_What to do:_
1) According to the Beit Hanoun excerpt, the Al Aqsa Martyrs Brigades is part of which movement?
2) Summarize the Beit Hanoun excerpt in two sentences.
3) From the Beit Hanoun excerpt, print the passage starting at "An Israel Defense" and ending at "for their safety.".

───── Source document ─────

Initially, leading Palestinian factions denied involvement in the shootings. After
the family’s intention to seek revenge was made known, faction representatives
met in Beit Hanoun and the Al Aqsa Martyrs Brigades, which is part of
Palestinian leader Yasser Arafat’s Fatah movement, and Islamic Jihad took
responsibility. But the groups asserted that the shootings occurred in the chaos
during a clash between themselves and Israeli special forces.
An Israel Defense Forces spokesman said that a Palestinian gunman opened fire
on an Israeli armored vehicle around the same time as the Za’aneen shooting,
and that Israeli troops returned fire but that there were no known casualties on
either side. A senior official of the Palestinian General Intelligence Service said
the Israelis had no involvement in the shootings at the Za’aneen home.
The mood surrounding the meeting between the boy’s clan and the militant
groups was extremely tense. Members of the family refused to talk with
journalists, and witnesses to the morning clash and to the negotiations insisted
that their names not be published out of concern for their safety.
Following the meeting, the black banners of Islamic Jihad and the yellow flags
of Al Aqsa Brigades were raised, and the two militant groups issued a
statement asserting: “Our mujahedeen have killed two Israeli soldiers during a
clash that took place in Beit Hanoun/Salah Eddin. A number of Zionists have
been wounded. During the clash, Hassan Jamil Za’aneen fell a martyr. A
number of civilians were wounded, including two of our mujahedeen.”
According to people at the scene, the clash began around midnight Thursday,
when three masked men approached the house of Mohammed al Za’aneen and
tried to set up a launcher to fire rockets into Israel. Za’aneen told them that the
last time rockets were fired from the family’s property, Israeli forces destroyed
the house, farm, and car and that the family did not want this to happen again.
The men left without incident, but returned yesterday morning with more
rocket-firing machinery and were confronted by a crowd of Za’aneen family
members, some of them armed. One of the militants, a well-known Beit Hanoun
resident, tossed a grenade, wounding Hassan in the head.

───── Data extract ─────

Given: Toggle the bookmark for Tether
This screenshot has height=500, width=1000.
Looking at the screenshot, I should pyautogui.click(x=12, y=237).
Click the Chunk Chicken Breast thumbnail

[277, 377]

─────

_Answers for this exercise:_
1) Yasser Arafat's Fatah movement.

2) After first denying involvement, the Al Aqsa Martyrs Brigades and Islamic Jihad took responsibility for the shootings at the Za'aneen home in Beit Hanoun but asserted they occurred during a clash with Israeli special forces. A senior Palestinian intelligence official said the Israelis had no involvement, and people at the scene said masked men trying to fire rockets from the family's property were confronted by family members, after which one militant's grenade wounded Hassan in the head.

3)
An Israel Defense Forces spokesman said that a Palestinian gunman opened fire
on an Israeli armored vehicle around the same time as the Za’aneen shooting,
and that Israeli troops returned fire but that there were no known casualties on
either side. A senior official of the Palestinian General Intelligence Service said
the Israelis had no involvement in the shootings at the Za’aneen home.
The mood surrounding the meeting between the boy’s clan and the militant
groups was extremely tense. Members of the family refused to talk with
journalists, and witnesses to the morning clash and to the negotiations insisted
that their names not be published out of concern for their safety.